いつになったら祝ってくれるんですか神無月です。

話が微妙な進み具合ですので、もうすぐ本文へ行ってしまって下さい。

どれだけ誕生日の回を書きたがるんだろう、作者さん。作者聞いてるか!?


その日もレッスンへ行き、たっぷりと踊り疲れた後、4人はこっそり許可を得て社長の部屋へ向かった。偶々今日は、yamakoがレッスンの場に居なかったからだ。(許可をとりに行ったのも桜だった。)

「どこ行くのー?」

ギクッ、明莉は4人揃って他の階へ行こうとしている背中に問う。

「え、いや、あのちょっとね。ダンスの出来の悪さで呼び出されちゃって。」

「明莉は上手いから言われねえけどな。」

桜が慌ててわけを勝手に作って話すと、状況理解をして考輝も乗って付け加えた。それをまとめて涼太が

「だから、今日先帰ってて。ごめん。」

「あ、そうなんだ。分かった。じゃ!」

明莉はすぐにそれを信じ、サッと消えて本当に帰った。いなくなるのも、帰るのも一瞬だった。

「ふう。それじゃ、行きましょか。」

桜は危なかったとばかりに、先へ急いだ。

「おいおい、こんなんでいいのか?あいつ本気で帰ったけど。」

「なんとかなるわ。…多分ね。その保証は無いけど。」

偶然桜がyamakoの居る部屋を知っていたので、ちゃんとドアにも書いてあるやまさんの部屋に難なく着いた。

「失礼しまーす。」

コンコンと優しくノックをすると、ドアを半開きにして顔を覗かせた。

「どうぞー。」

相変わらず裏は忙しそうだ、yamakoはデスクに向かってひたすらパソコンと向き合って仕事中。けれど桜の顔が覗いているのを見ると、すぐ顔を上げて

「あ!KRASHじゃない。どうしたのヨ?」

「いえ、今はKRSHです。(特に読みはない)」

桜が首を横に振って、ドアをそっと開けて最後に自分が入った。

「今日はもうすぐ明莉の誕生日なので…でも何をあげればいいのかわからなくて。」

「ああなるほど、それの相談に来たわけね。わかったわ。」

yamakoはこの間の事件の処理等の作業をしながら耳で聞いていた。

「何がいいのかなっていう事なんですけど…。」

「今まで何をあげてたっけ?それ去年も聞いた相談だったのヨ。」

ふふっと困った顔した桜に笑いかけるyamako。

「そ、そうでしたっけ?ええっと去年は確か、パジャマあげました!」

「今年もパジャマあげたいと思う?」

yamakoの問いに、4人は無意識にうつむいた。

「…いいえ。」

「そうよね?今年は、去年とは違う物がいいわヨ。それには“物”でない方がいいんだけれど…。」

4人には一瞬、それの意味がわからなかった。物でないもの、の意味が。

「それって何ですか?物ではないものって…?」

驚かれながら尋ねられ、yamakoはそれにも、分かり易く説明を加える。

「例えば、踊りをプレゼントするとか。形がないものというか。でも、ダンスは今すぐは無理だから…。」

「じゃあ、歌スか。歌で勝負、という事スか。」

考輝がyamakoの考えを読んで、歌というものを挙げた。yamakoは、うんうん、と頷いた。

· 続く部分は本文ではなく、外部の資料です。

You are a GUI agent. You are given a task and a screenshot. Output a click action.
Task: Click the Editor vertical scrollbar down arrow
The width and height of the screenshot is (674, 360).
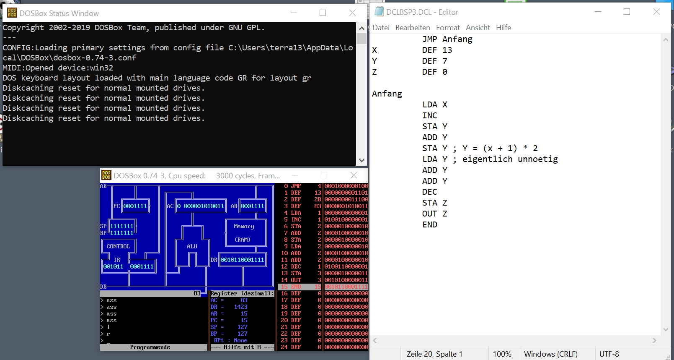tap(666, 330)
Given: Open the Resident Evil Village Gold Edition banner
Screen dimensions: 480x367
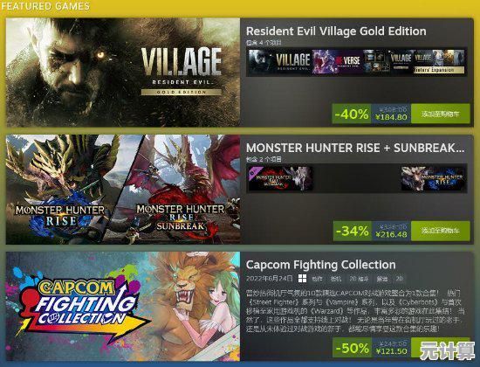Looking at the screenshot, I should [123, 73].

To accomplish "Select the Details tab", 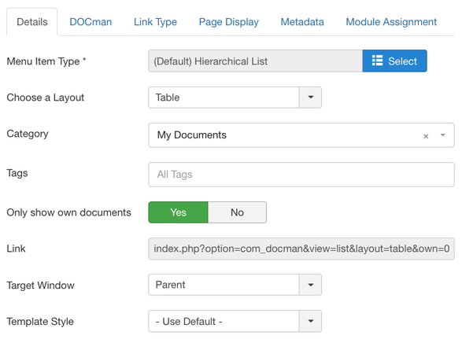I will tap(32, 22).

「そう、つまり私としては歌をあげればいいのかな、と。」

「ナルホド!いいや、でもやまさん。何の歌を?」

桜はそんなやまさんのご意見に大賛成して、さっきとは全然違う満面の笑み。同時にこれでやっと、という安心感もあった。

「何の歌、かあ。」

桜の質問は極めて重要なのだが、yamakoは流石にそこまでは考えていなかったし、かつこの思いつきも採用されるとは思ってもいなかった。yamakoほどのプロになれば、子供の行事までは手出ししちゃならない、なんて常識くらいは分かる。けれど明莉になら…yamakoも本気で考えなければ、と頭を抱える。

「歌まで私決めるの~?えぇ~?」

どうにもならない時の社長のやり方として、困った時は子供っぽい口調になって、相手に物事を任せる。殆どの人に通用する…ではなく、yamakoは「くふふ」と口を手で覆って小さく笑った。

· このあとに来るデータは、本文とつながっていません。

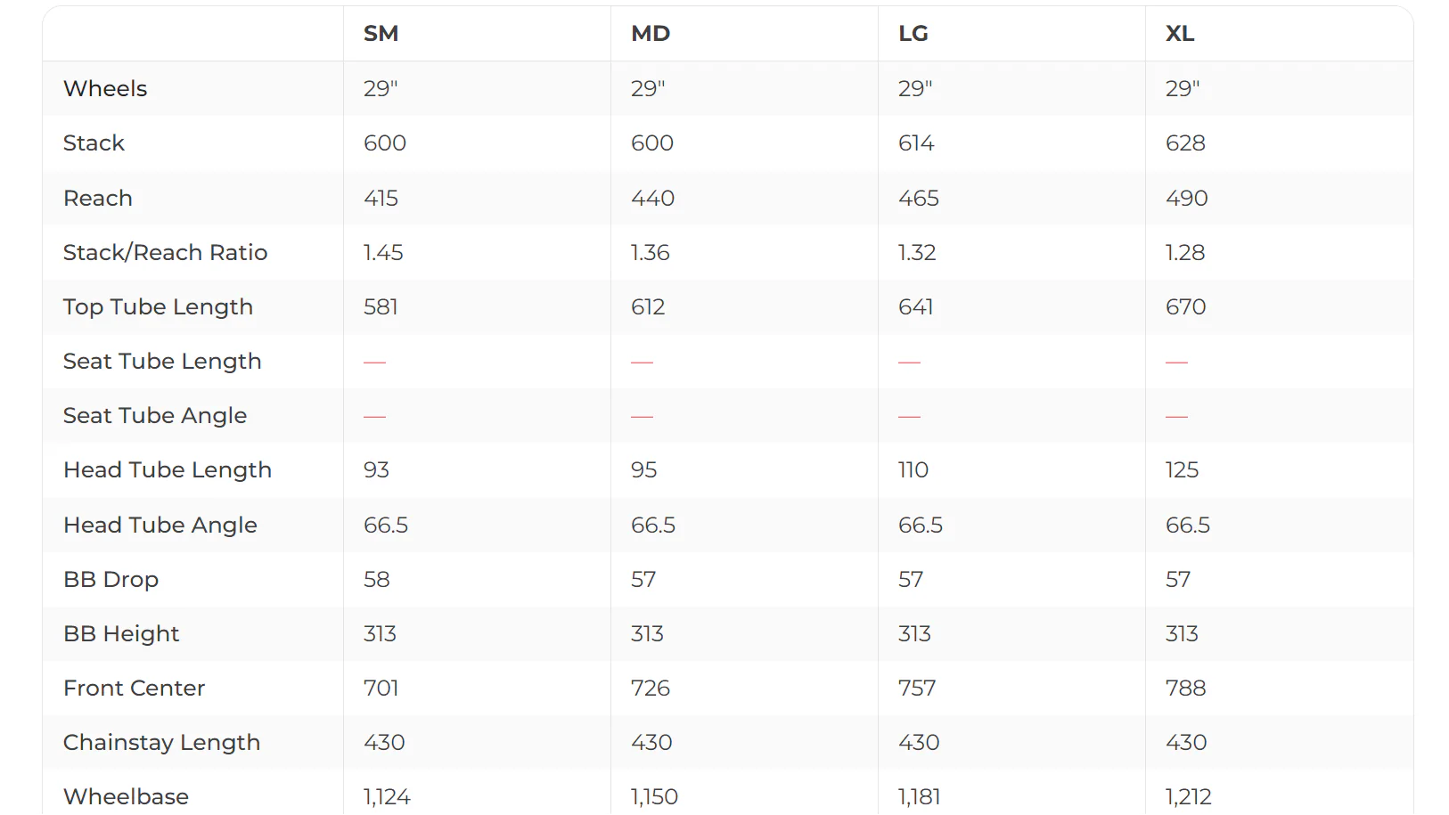This screenshot has height=815, width=1449.
Task: Click the Wheelbase row label
Action: tap(126, 797)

「まあ、かといって何か曲が決まらないのなら、私が手伝うわヨ。」

「ほんとですか!?」

「ええ、言ったからには。ただ、たった3日しかないという事は忘れないようにね。」

桜達が希望を見つけ、キラキラ目を輝かせ、yamakoはすっかり頼られてしまった。

yamakoは完全に後戻り出来ない状態になり、どうやら助けが必要なのだ、と4人の肩をポンポン、と叩いた。

「まったく、あなた達は…。」


「じゃあ、曲を決めていきましょうか。」

今日はまだ時間が少しあったため、特別にyamakoが普段使っている会議室を使わせてもらえるという事で、4人はワクワクしながら部屋へ同行した。

「言っておくけど、特別なのヨ?めったに入れないのは分かっていてね?」

「わかってますって!もちろん…。」

絶対分かってないのが男子3人。ニヤニヤしながらyamakoの後をついて行って、yamakoよりも先に席に着く。これは社長以外にはやらない1つの礼儀のようなものだ。

「あなた達としては、曲は何がいいのかししら?」

真っ先に手が挙がったのは、こ話に最も真剣な桜だった。

「“自分”でいいと思いまーす。」

「いやいや俺的には“クレイジーボーイ”でもよかったけど?」

「それは、あんたらの曲でしょ。BBBの。」

桜は自分意見を話しているのに、割り込みをされた事につっこんだ。

「すみませんね。じゃあ、ならやはりここは“風を感じろ”で!」

涼太の仕切り直し方もものすごく雑だった。桜のおつむが噴火するのを察知するのは上手いのだが。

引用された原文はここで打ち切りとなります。